→ Activity
In the records below, take the line containing "Clear Должник field with X icon" and reproduce it and every subsequent line exactly, adding nothing.

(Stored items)
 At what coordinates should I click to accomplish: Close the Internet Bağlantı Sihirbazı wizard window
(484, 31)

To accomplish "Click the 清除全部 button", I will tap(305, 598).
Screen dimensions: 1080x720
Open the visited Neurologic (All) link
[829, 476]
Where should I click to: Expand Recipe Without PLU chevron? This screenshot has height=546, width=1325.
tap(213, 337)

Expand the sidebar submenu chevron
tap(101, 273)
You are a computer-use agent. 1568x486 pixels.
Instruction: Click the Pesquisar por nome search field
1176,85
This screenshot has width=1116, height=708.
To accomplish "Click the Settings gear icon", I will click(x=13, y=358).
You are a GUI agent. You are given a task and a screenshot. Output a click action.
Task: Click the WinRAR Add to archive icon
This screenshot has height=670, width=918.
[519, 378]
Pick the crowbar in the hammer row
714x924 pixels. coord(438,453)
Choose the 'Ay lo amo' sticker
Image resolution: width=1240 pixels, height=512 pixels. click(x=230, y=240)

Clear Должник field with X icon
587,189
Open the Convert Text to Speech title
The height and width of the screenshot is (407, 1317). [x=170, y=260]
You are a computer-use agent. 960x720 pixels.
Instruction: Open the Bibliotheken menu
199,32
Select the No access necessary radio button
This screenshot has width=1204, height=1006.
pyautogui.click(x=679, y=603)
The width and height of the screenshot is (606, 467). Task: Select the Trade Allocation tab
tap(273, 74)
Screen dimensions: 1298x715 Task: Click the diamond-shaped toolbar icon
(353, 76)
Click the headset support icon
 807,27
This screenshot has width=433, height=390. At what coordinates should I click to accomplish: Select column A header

→ Result of the exercise
Clear Должник field with X icon
587,189
Open the Convert Text to Speech title
The height and width of the screenshot is (407, 1317). [x=170, y=260]
You are a computer-use agent. 960x720 pixels.
Instruction: Open the Bibliotheken menu
199,32
Select the No access necessary radio button
This screenshot has width=1204, height=1006.
pyautogui.click(x=679, y=603)
The width and height of the screenshot is (606, 467). Task: Select the Trade Allocation tab
tap(273, 74)
Screen dimensions: 1298x715 Task: Click the diamond-shaped toolbar icon
(353, 76)
Click the headset support icon
 807,27
This screenshot has width=433, height=390. At what coordinates should I click to accomplish: Select column A header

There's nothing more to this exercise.